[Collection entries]

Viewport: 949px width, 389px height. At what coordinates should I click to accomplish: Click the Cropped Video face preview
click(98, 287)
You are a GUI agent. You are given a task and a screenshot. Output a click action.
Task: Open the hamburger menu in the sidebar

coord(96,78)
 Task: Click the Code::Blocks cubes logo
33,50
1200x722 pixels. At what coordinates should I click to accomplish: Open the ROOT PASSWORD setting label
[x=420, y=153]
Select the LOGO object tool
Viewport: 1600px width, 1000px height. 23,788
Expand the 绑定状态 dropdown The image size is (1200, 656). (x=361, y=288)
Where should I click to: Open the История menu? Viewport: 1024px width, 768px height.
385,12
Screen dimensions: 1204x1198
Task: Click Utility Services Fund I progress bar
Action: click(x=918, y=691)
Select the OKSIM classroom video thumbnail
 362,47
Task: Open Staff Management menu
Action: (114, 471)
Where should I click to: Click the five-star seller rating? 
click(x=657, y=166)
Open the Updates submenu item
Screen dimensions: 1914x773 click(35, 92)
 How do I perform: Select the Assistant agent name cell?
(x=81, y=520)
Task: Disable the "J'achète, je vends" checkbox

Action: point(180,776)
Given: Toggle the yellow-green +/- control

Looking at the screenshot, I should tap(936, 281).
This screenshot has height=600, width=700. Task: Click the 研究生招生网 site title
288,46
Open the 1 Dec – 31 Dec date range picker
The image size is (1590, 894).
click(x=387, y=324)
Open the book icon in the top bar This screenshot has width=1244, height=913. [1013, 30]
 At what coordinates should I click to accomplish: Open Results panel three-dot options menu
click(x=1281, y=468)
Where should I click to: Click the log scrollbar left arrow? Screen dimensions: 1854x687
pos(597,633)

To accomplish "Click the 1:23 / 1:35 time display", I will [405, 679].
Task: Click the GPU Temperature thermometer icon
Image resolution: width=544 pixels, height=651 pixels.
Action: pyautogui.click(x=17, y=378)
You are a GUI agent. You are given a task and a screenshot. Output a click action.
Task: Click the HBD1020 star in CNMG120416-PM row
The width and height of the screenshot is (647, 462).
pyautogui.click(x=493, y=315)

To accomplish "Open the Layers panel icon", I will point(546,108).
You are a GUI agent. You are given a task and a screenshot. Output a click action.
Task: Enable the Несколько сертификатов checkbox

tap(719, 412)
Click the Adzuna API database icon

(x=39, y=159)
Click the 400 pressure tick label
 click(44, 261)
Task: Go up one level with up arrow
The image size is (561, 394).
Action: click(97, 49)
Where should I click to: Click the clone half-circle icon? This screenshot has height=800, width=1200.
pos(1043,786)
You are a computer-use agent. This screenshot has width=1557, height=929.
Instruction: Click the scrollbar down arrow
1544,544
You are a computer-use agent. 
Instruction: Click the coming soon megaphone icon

#### [PROBLEM STATEMENT]
Give back the data above, repeating every record exactly.

#### [RESULT OF THE EXERCISE]
Viewport: 949px width, 389px height. At what coordinates should I click to accomplish: Click the Cropped Video face preview
click(98, 287)
You are a GUI agent. You are given a task and a screenshot. Output a click action.
Task: Open the hamburger menu in the sidebar

coord(96,78)
 Task: Click the Code::Blocks cubes logo
33,50
1200x722 pixels. At what coordinates should I click to accomplish: Open the ROOT PASSWORD setting label
[x=420, y=153]
Select the LOGO object tool
Viewport: 1600px width, 1000px height. 23,788
Expand the 绑定状态 dropdown The image size is (1200, 656). (x=361, y=288)
Where should I click to: Open the История menu? Viewport: 1024px width, 768px height.
385,12
Screen dimensions: 1204x1198
Task: Click Utility Services Fund I progress bar
Action: click(x=918, y=691)
Select the OKSIM classroom video thumbnail
 362,47
Task: Open Staff Management menu
Action: (114, 471)
Where should I click to: Click the five-star seller rating? 
click(x=657, y=166)
Open the Updates submenu item
Screen dimensions: 1914x773 click(35, 92)
 How do I perform: Select the Assistant agent name cell?
(x=81, y=520)
Task: Disable the "J'achète, je vends" checkbox

Action: point(180,776)
Given: Toggle the yellow-green +/- control

Looking at the screenshot, I should tap(936, 281).
This screenshot has height=600, width=700. Task: Click the 研究生招生网 site title
288,46
Open the 1 Dec – 31 Dec date range picker
The image size is (1590, 894).
click(x=387, y=324)
Open the book icon in the top bar This screenshot has width=1244, height=913. [1013, 30]
 At what coordinates should I click to accomplish: Open Results panel three-dot options menu
click(x=1281, y=468)
Where should I click to: Click the log scrollbar left arrow? Screen dimensions: 1854x687
pos(597,633)

To accomplish "Click the 1:23 / 1:35 time display", I will [405, 679].
Task: Click the GPU Temperature thermometer icon
Image resolution: width=544 pixels, height=651 pixels.
Action: pyautogui.click(x=17, y=378)
You are a GUI agent. You are given a task and a screenshot. Output a click action.
Task: Click the HBD1020 star in CNMG120416-PM row
The width and height of the screenshot is (647, 462).
pyautogui.click(x=493, y=315)

To accomplish "Open the Layers panel icon", I will point(546,108).
You are a GUI agent. You are given a task and a screenshot. Output a click action.
Task: Enable the Несколько сертификатов checkbox

tap(719, 412)
Click the Adzuna API database icon

(x=39, y=159)
Click the 400 pressure tick label
 click(44, 261)
Task: Go up one level with up arrow
The image size is (561, 394).
Action: click(97, 49)
Where should I click to: Click the clone half-circle icon? This screenshot has height=800, width=1200.
pos(1043,786)
You are a computer-use agent. This screenshot has width=1557, height=929.
Instruction: Click the scrollbar down arrow
1544,544
You are a computer-use agent. 
Instruction: Click the coming soon megaphone icon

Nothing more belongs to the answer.